Monday, January 26, 2009

The Prophet Isa: Part 3- What He Means to Me

This is one of the most interesting topics I've ever read in Islamic theology. Before I read or knew anything about the Islamic view of Jesus (Isa) I thought Christianity and Islam had very little in common. They still don't have much in common but I think this hope they share in Jesus' message and eventual return is vital to any remaining dialogue between the two faiths in this post 9\11 world.

[Jesus meditating near Mt. Kailash in Tibet by Bruce Harman]


Part 1
Part 2

Jesus Christ is one of the most widely known and beloved figures in history. As a spiritual teacher Jesus is many things to many people: to the
Bahá’í he is a manifestation of God; to Hindus, a shaktyavesha Avatar; to Muslims, a messenger of God; to Buddhists, a bodhisattva; to Christians he is Messiah, Son of God. In Part 1- A Sign for Humanity I went over the basic beliefs Muslims have on Jesus and what he represents, and in Part 2- A Long Awaited Hope I wrote about the hope that Christians and Muslims both share in the second coming of Jesus. In this last segment on the Prophet Isa I'd like to focus on what he means to me.

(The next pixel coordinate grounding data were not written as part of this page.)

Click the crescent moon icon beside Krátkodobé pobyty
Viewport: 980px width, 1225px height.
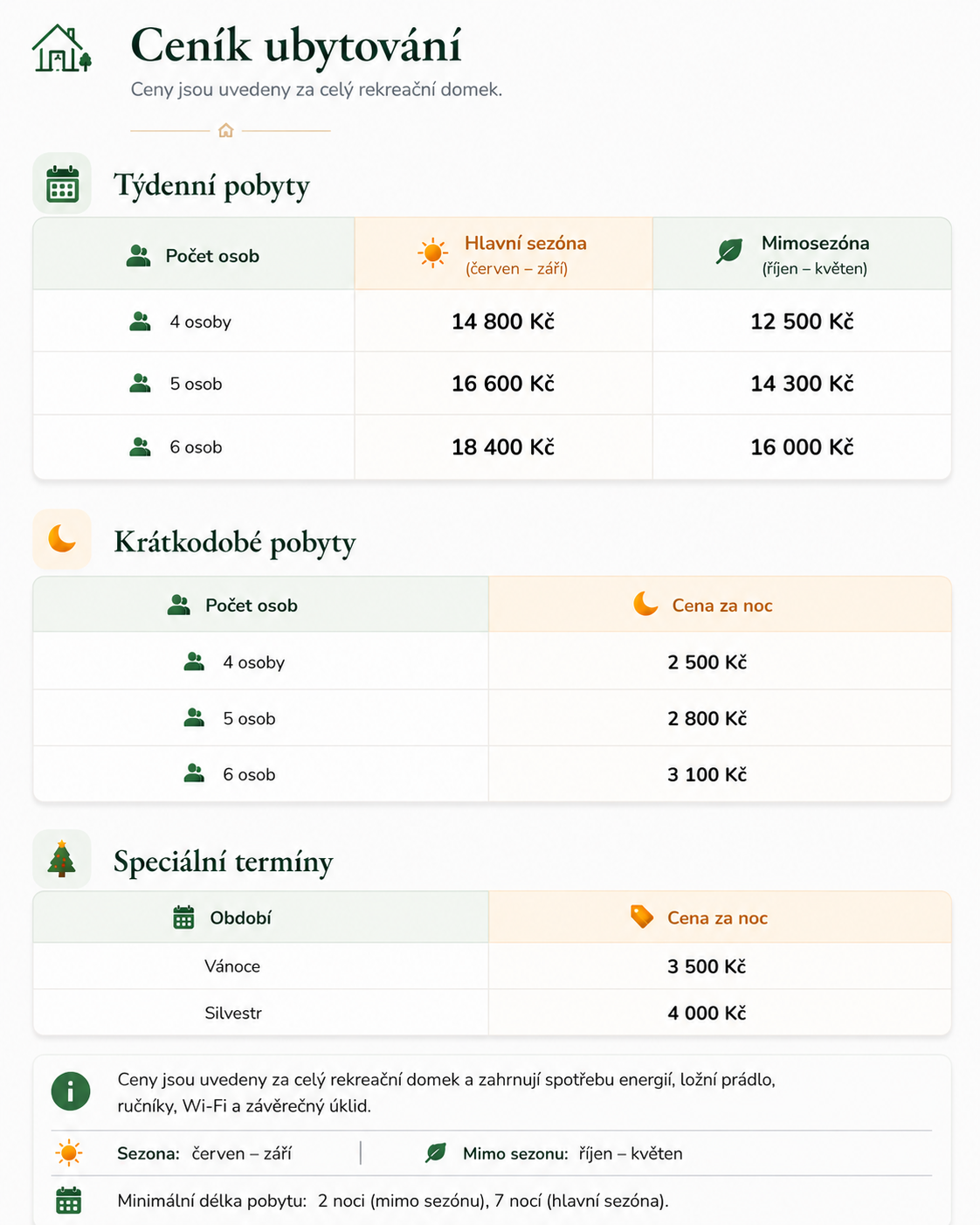click(x=62, y=539)
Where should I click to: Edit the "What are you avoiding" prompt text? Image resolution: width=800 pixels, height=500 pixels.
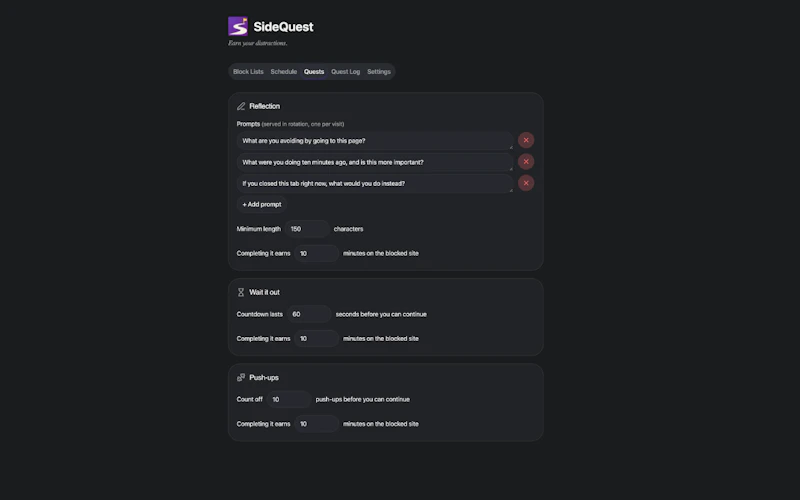375,141
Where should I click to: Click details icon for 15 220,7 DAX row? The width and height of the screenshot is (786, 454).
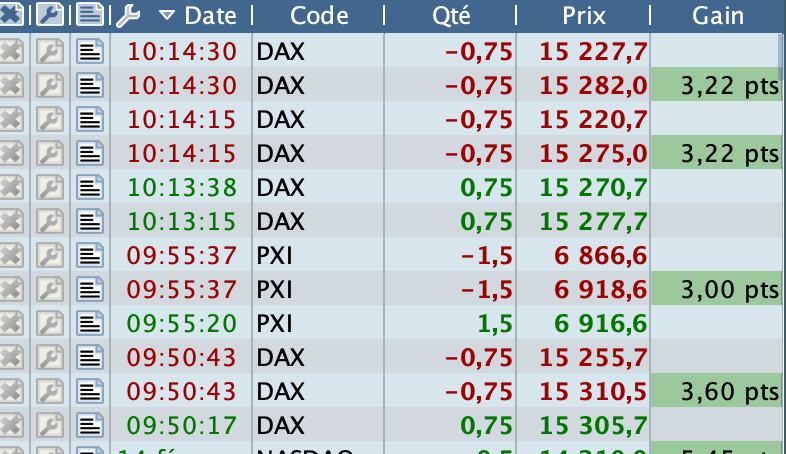(91, 119)
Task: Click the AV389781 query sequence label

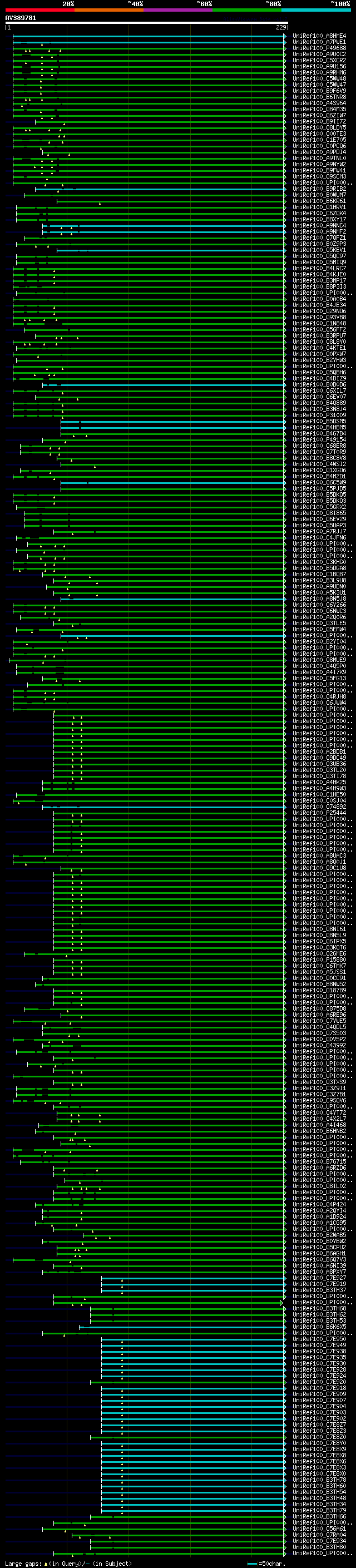Action: click(x=21, y=18)
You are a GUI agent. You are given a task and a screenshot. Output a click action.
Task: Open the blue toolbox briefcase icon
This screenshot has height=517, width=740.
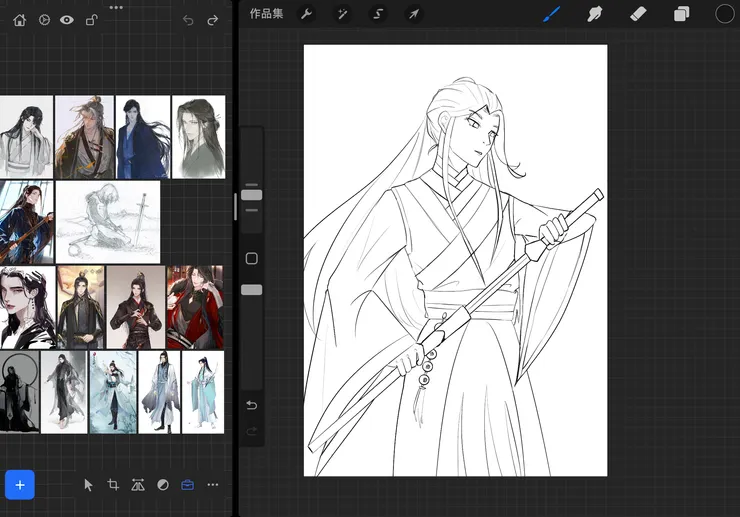tap(187, 485)
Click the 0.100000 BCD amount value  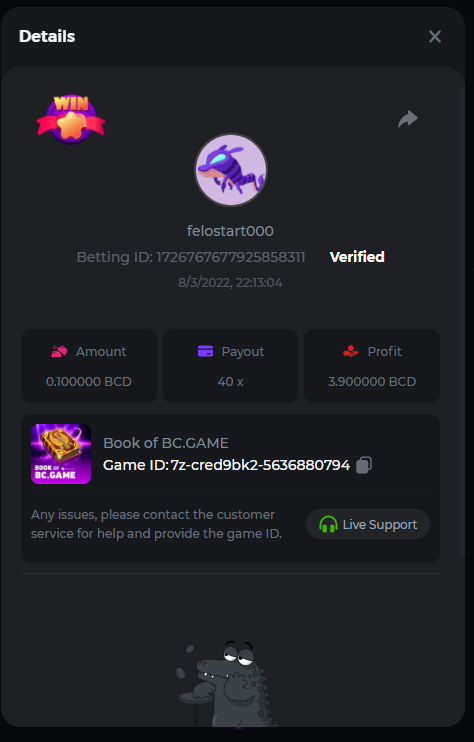click(89, 381)
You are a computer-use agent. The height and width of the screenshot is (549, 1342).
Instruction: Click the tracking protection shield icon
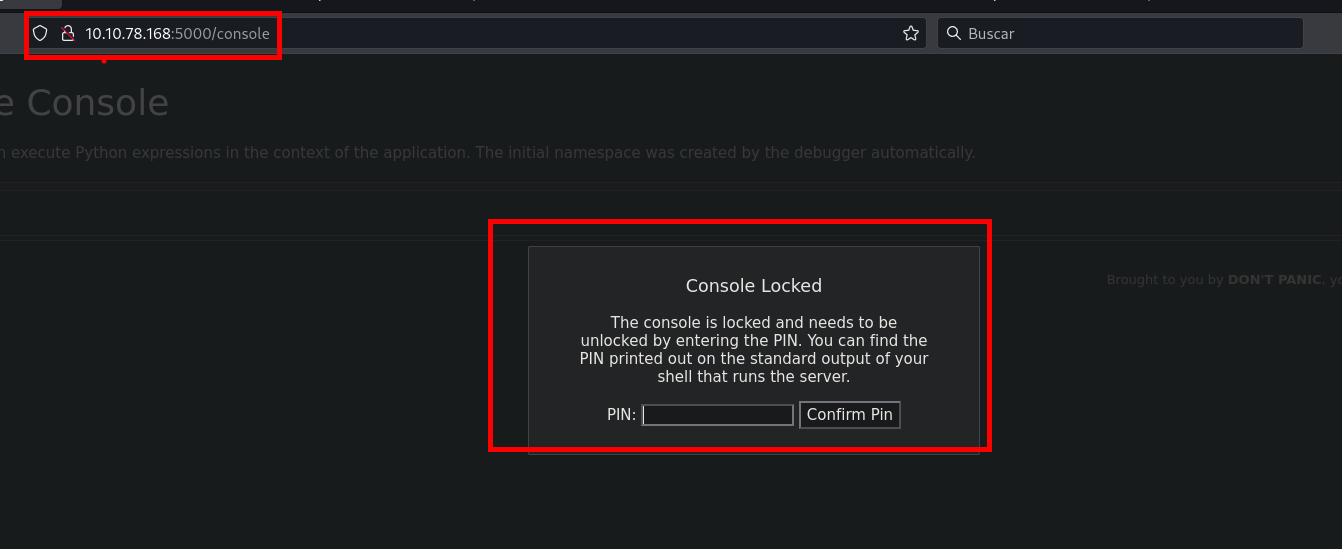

I no longer consider myself a Christian. Some Christians may cringe at the thought that anyone that has received Christ into their heart (which I truly did in my youth) would be willing to forsake Christ, but all I really left was a man-made church and its man-made teachings to follow the true spirit of Jesus. It is because his teachings touch upon that vein of love buried at the foundations of our world religions that he is accepted, loved, and followed by billions. Can non-Christians follow Jesus and his teachings without worshiping him as God incarnate? This is the exact predicament that I face when I speak with Christians. Some believe it's all or nothing, "either you love Jesus, the Son of God, or you don't. You can't separate Jesus the man from Logos the Word, and by doing so you attack everything Jesus represents and did for humanity." The doctrines of the Trinity and the divinity of Christ are hard for me to swallow only because it does
not help me to commune with the Divine. I can not imagine a God that I could not come directly to in prayer and meditation. This is not because I feel I am righteous enough to come before the Almighty but because the relationship becomes more personal without an intermediary.

So where does Jesus fit in my beliefs? He is my model to how I should interact
with my fellow man and how to worship our Creator. I do not believe the original message of Jesus was to declare worship for himself as God or to become a sacrificial lamb for our sins, but I believe he intended to rekindle the flame of love inside our hearts so that it radiates throughout our bodies and pours off of our tongues. He is my signpost, my guide, my compass, not the destination. I felt so strongly about what he means to me that I designed a symbol and had it tattooed on my right forearm. At that point in my life I saw myself as a Christian and I wanted to get a tattoo that represented my beliefs. I did not want to get a crucifix so I decided to base my tattoo on the first two letters in the Greek spelling of the word Christ, the Chi Rho. I replaced the Greek letter chi with a sword and a hammer representing that I am a soldier and worker for Christ's message and teachings. I had it placed on the inside of my right forearm for several reasons:
  • The right hand in biblical symbolism is associated with the righteous.
  • It is kept from direct view on the inside of my arm to symbolize my belief in religion being a private matter.
  • The point where the hammer and sword cross right below my wrist is the point where Christ could have been nailed to the cross.
I had it done because I never imagined myself as anything other than a Christian. It is my daily reminder of how we should fight injustice and work towards a loving and compassionate society.

Although the title of this post is on the Prophet Isa I see both the Muslim and Christian Jesus as one and the same. Both were messengers of God who taught that by unifying yourself (harmonizing the inside and outside of spirit and body) we can begin to heal the scars that divides Humanity. When a unified Humanity arises then we can truly come to understand the mysteries of the universe and its Creator.

2 comments:

CSeab said...

[...no longer consider myself a Christian]
I do not believe in the divinity of Christ nor the major tenets of Christianity - but I do believe in the universal "message" of Christ as we understand it today. To me, anyway, that makes me a Christian (in a non-traditional sense).

[...heal the scars that divides Humanity]

Historicaly, religious beliefs (Christianity & Islam in particualr) generate more strife than harmony. How does this fit into the "reality" of Jesus?

Eruesso said...

[...but I do believe in the universal "message" of Christ as we understand it today.]

I guess by that definition that I'm also a Christian. Likewise, I'm also a muslim (little m) if you define being a muslim as one who "submits to the will of God". It is the battle over the definition of the will of God and its offspring of ritual and beliefs that divide us. If we (global "we")were to set aside our rituals and beliefs and try to get back to the universal message of Christ and other spiritual teachers then we might be able to truly love our neighbor. This is the main mission of my blog, to learn as much as I can about my neighbor so that I may come to love him that much more.